The Peacekeeper’s eyes narrowed as he lowered his whipping hand and began to coil the heavy leather around his arm. It still shone with Peat’s blood.

“The next time he poaches off Capitol land, I’ll assemble that firing squad myself,” he said, leveling first Haymitch, then Madge, with a dismissive glance. Then he stalked off in the direction of the Justice Building to fill out forms forever labeling Peat Everdeen as a traitor to Panem.

“Peat,” Katna whimpered, fumbling with the ropes around his limp wrists. Haymitch pulled a knife from his belt to help her.

“Better get him to your mother,” he said to Katna. “And get some snow on your eye.
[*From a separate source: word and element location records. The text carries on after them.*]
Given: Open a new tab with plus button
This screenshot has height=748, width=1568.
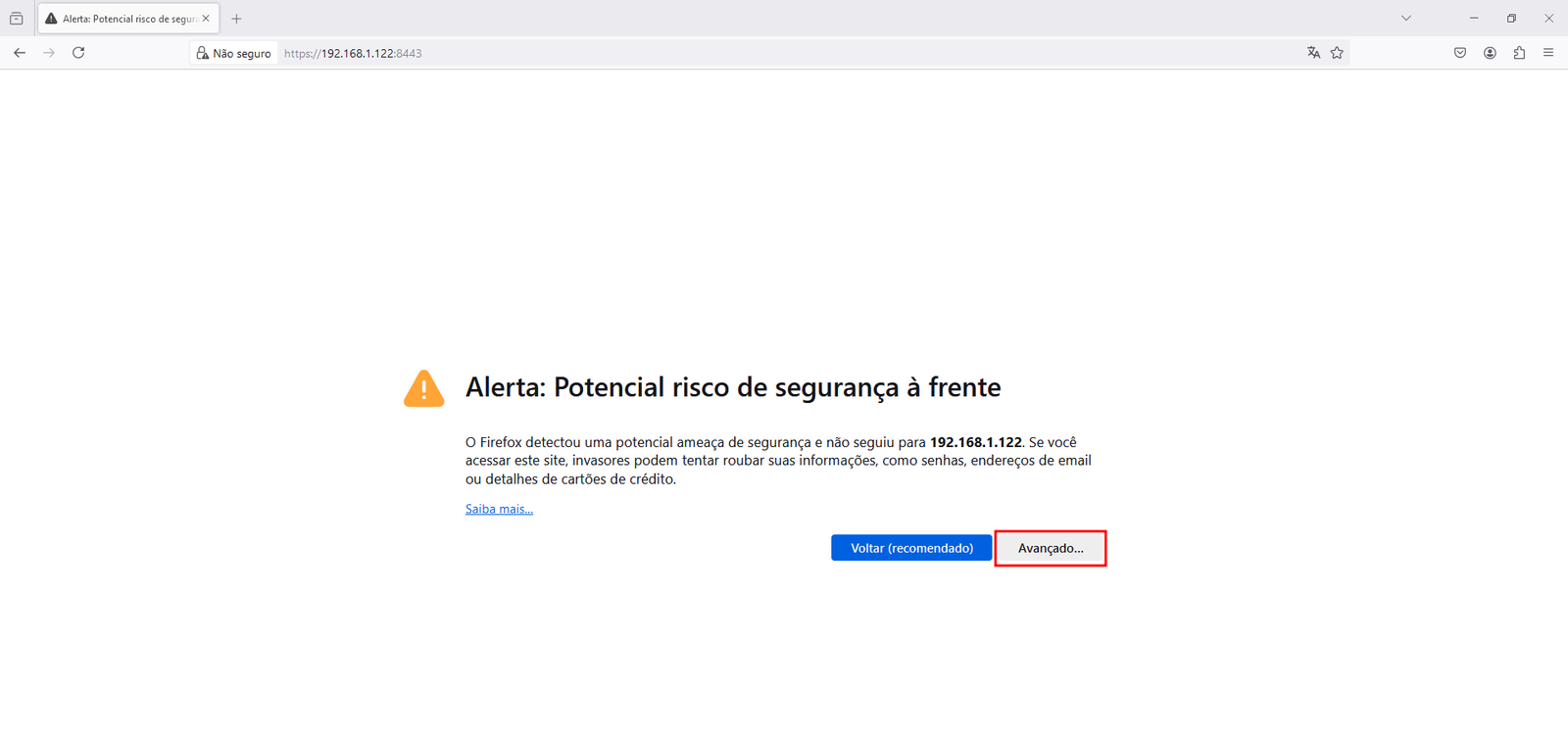Looking at the screenshot, I should pos(236,19).
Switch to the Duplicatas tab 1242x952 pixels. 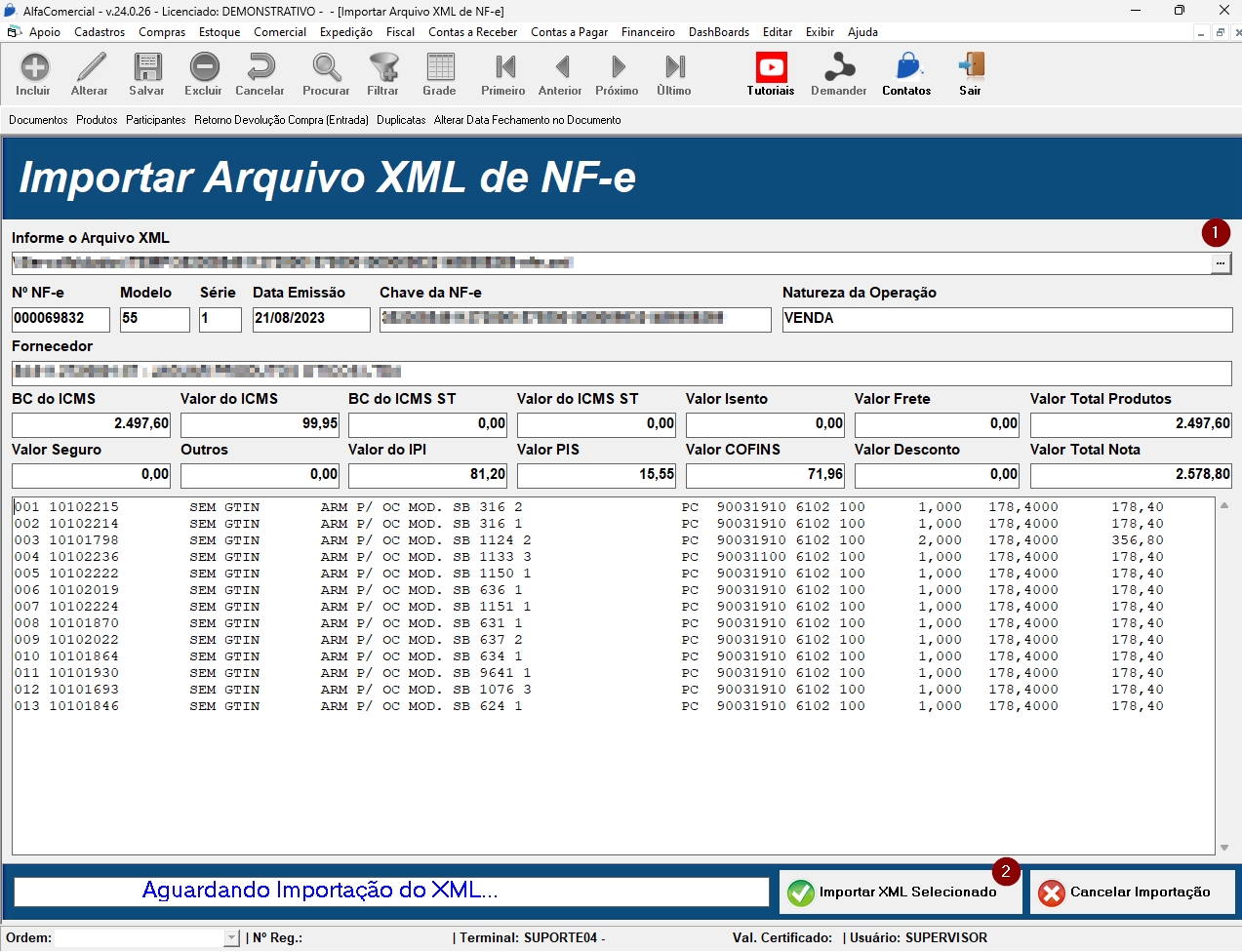(401, 120)
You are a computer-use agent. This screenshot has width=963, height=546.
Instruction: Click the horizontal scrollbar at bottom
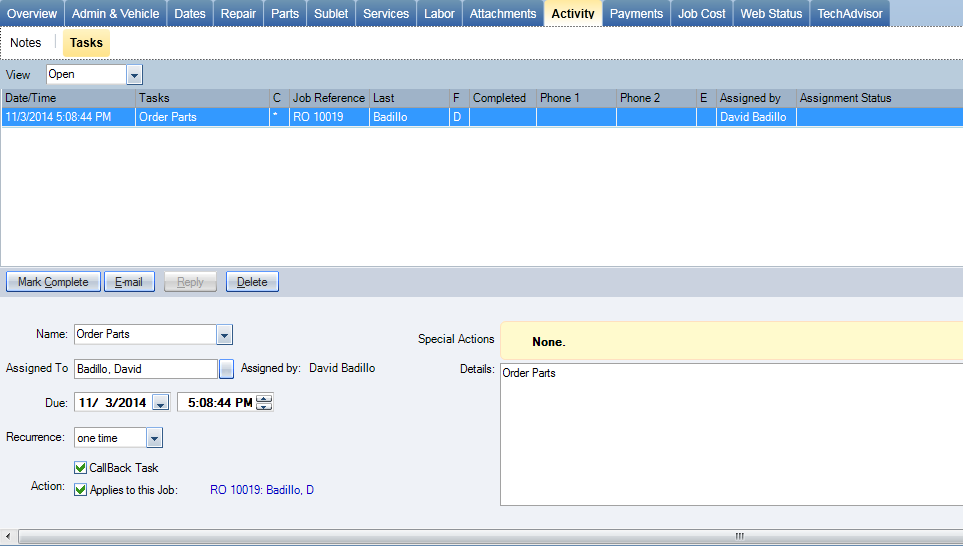point(480,537)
His back, too, if you can manage it without moving him much.”

Madge ran to the tailor’s shop and came back dragging a board to use as a stretcher, and she and Gale worked to lay Peat face-down on the smooth wood while Katna gathered snow and dropped light handfuls onto the mess of Peat’s back.

Leevy caught Katna’s arm, her kohl-rimmed gray eyes full of fear. “Need help getting him to your house?”

“No,” Katna said, squaring her shoulders. “But don’t let Mahra know just yet.”

“I won’t,” Leevy promised. “I never liked her much.”

She turned to go and rushed off through the snow while Katna turned back and shouldered the board below Peat’s knees to help carry him to the back room of the bakery, where Larkspur still did some black market apothecary healing and trades. She had kept Marjorae in morphling from that room for years.

“What happened?” Larkspur gasped as she took in the gruesome scene, gently lifting Katna’s chin to inspect her swollen eye.

“New head,” Haymitch grunted as they lowered Peat onto the table. He looked up at Larkspur. “It’s starting.”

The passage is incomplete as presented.